Sixth Sunday in Ordinary Time – February 16, 2020

Last week, I received a very entertaining email from a friend of mine. The email contained a list of words and phrases that used to be common but are heard infrequently today. My friend prefaced the email by saying that he was in a nostalgic mood. You’ll be able to guess the era for which he was nostalgic by reading some of the quotes he sent.

“Heavens to Murgatroyd!” This exclamation of surprise and wonder was a favorite phrase of Snagglepuss, a pink mountain lion in the Yogi Bear Show cartoons of the 1960’s. Snagglepuss is thought to have been the inspiration for the Pink Panther cartoon character which appeared in the eponymous movies of the same era.

“Everything is hunky-dory.” There is no agreed-upon historical source for this expression of satisfaction or approval. The word “hunky” dates to the mid-nineteenth century and meant “healthy” or “able-bodied.” The origin of the word “dory” is unknown, but I’m hunky-dory with the lack of a definite etymology.

“Life is just swell.” In the mid-twentieth century, “swell” was an alternative to saying, “nifty,” or “neat,” or “dandy.” A half-century earlier, however, “a swell” or “a dandy” was a nattily attired gentleman. Today, using any of these words makes one sound like a “toff” in the twenty-first century usage of the term.

The email contained a few more vintage phrases that struck a chord with me.
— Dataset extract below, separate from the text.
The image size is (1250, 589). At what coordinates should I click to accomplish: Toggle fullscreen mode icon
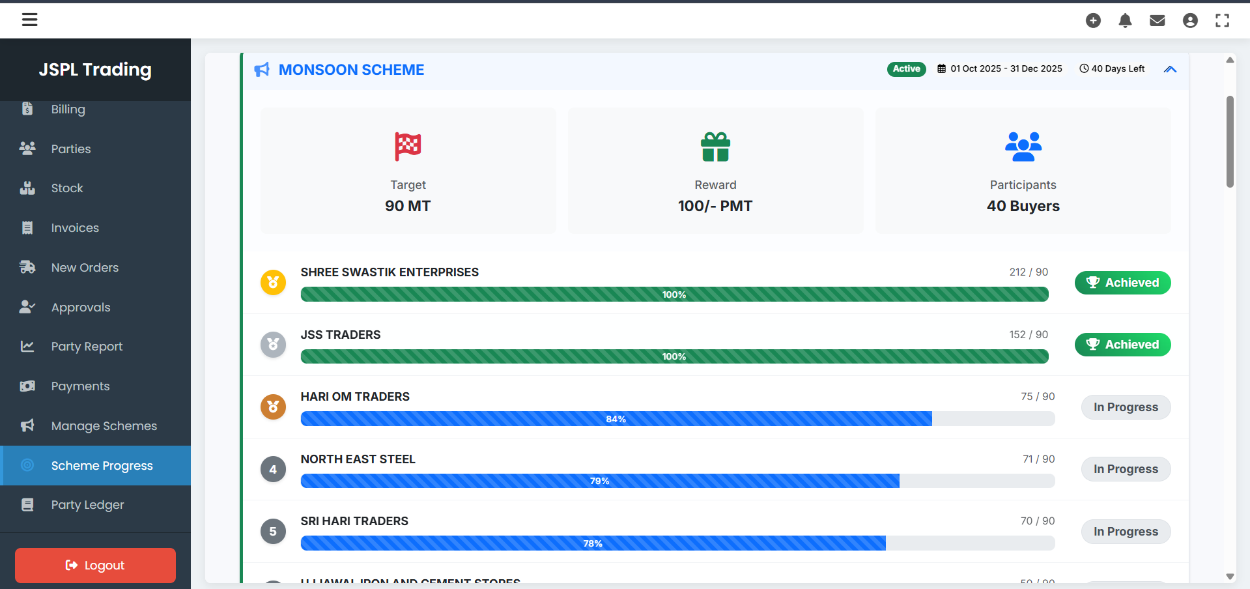[x=1222, y=21]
A few of those phrases are apt descriptions of common responses to Jesus’ preaching in today’s Gospel reading.

During the Sermon of the Mount, Jesus said, “whoever breaks one of the least of these commandments and teaches others to do so will be called least in the kingdom of heaven . . . whoever is angry with his brother will be liable to judgment . . . whoever says ‘You fool,’ will be liable to fiery Gehenna . . . If your right eye causes you to sin, tear it out and throw it away. It is better for you to lose one of your members than to have your whole body thrown into Gehenna. And if your right hand causes you to sin, cut it off and throw it away. It is better for you to lose one of your members than to have your whole body go into Gehenna . . . do not swear at all; let your ‘Yes’ mean ‘Yes,’ and your ‘No’ mean ‘No’.” (Mt. 5: 19,22,29-30,34,37 NABRE)
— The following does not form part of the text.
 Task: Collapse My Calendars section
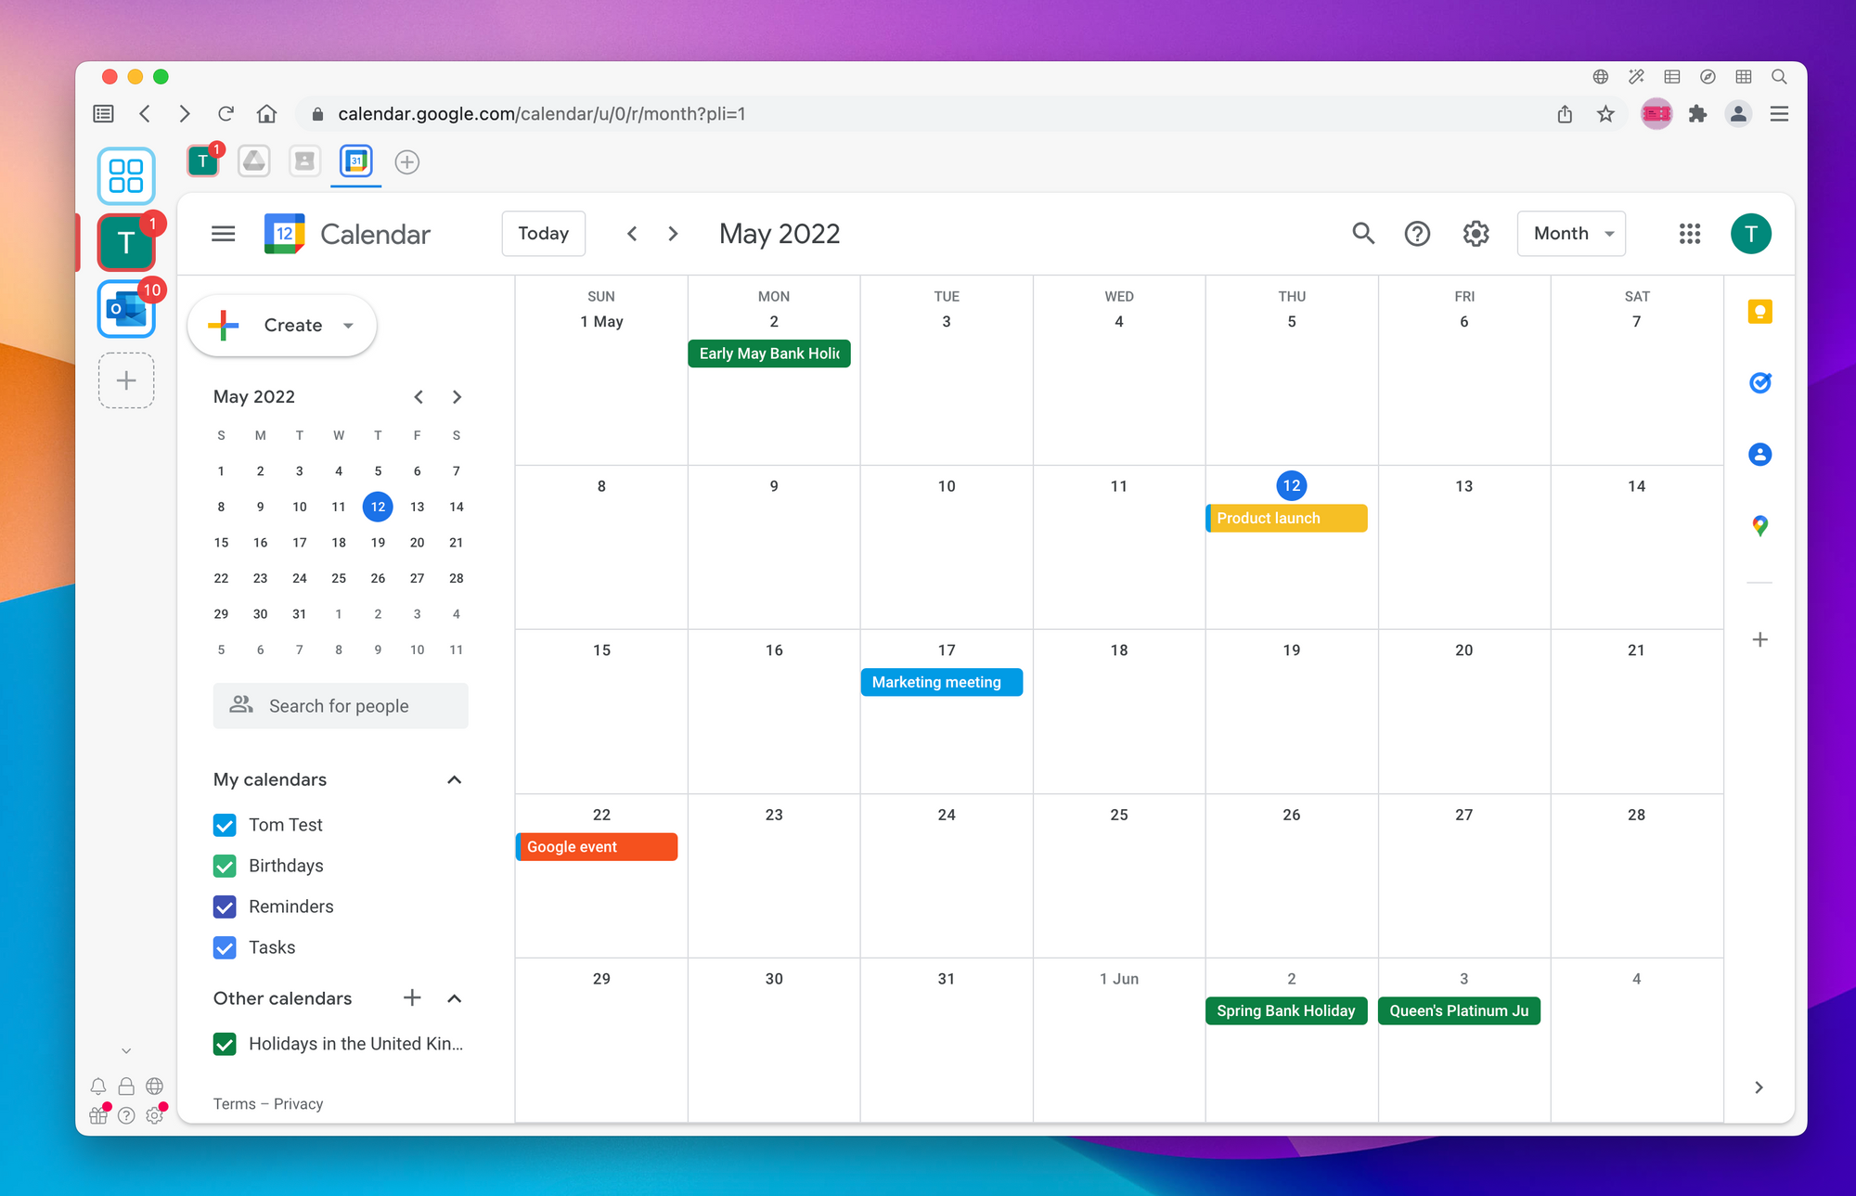[455, 779]
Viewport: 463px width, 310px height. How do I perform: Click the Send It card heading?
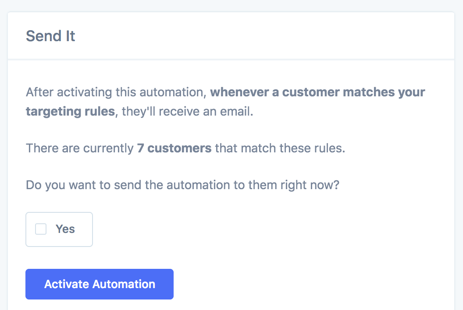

These old sayings are rarely spoken and even more rarely practiced. Rather than taking these teachings of Jesus seriously, it is more common to treat them as antiquated, obsolete, or simple-minded. Perhaps, you’ll recognize some of the following sentiments.

P’shaw, what’s wrong with breaking a few commandments? You sound like a broken record when you point out that I give a bad example to others.”

“It doesn’t really matter what I say about the driver of that jalopy. My car windows are rolled up and no one can hear me call that driver a knucklehead, a nincompoop, or a pill.”

“Being Baptized, receiving the Eucharist, or going to Confession doesn’t really mean that I have to give up sinning. All that monkey business about avoiding sin is just hokum. If Jesus is really telling me that it would be better to forfeit an eye or a hand than to merit perdition, then I’m telling him, ‘See ya later, alligator’.”

Some of the statements and images in the Sermon on the Mount are rather graphic; all are quite demanding. Over the centuries, they have been misunderstood, poorly practiced, or ignored. Jesus’ intentions, however, are very simple and easy to grasp. Jesus is saying, “Hey! It’s your nickel: You determine your life by means of your choices; those choices also determine your after-life.”

If you wish to take refuge in the thought that your personal behavior has no moral significance, or that your actions have no lasting consequences, try to apply that same standard to the behavior of other people. The next time someone says or does something that offends, insults, or frightens you, try excusing them by saying that it doesn’t really matter. The next time someone does something that threatens, deprives, or harms you, try excusing them on the basis that the consequences are limited only to you. If you’re willing to be honest, you’ll admit that your selfish behavior has precisely the same meaning and consequences as the selfish behavior of the people whom you judge to be morally deficient. If your behavior is a carbon copy of the behavior of people who offend you, you’ve forfeited the right to be offended.

Jesus’ teaching isn’t old-fashioned or out-of-date, it’s timeless. Unless our actions are true expressions of the claims we make about goodness and justice, we live a lie. Maybe, it’s time to straighten up and fly right.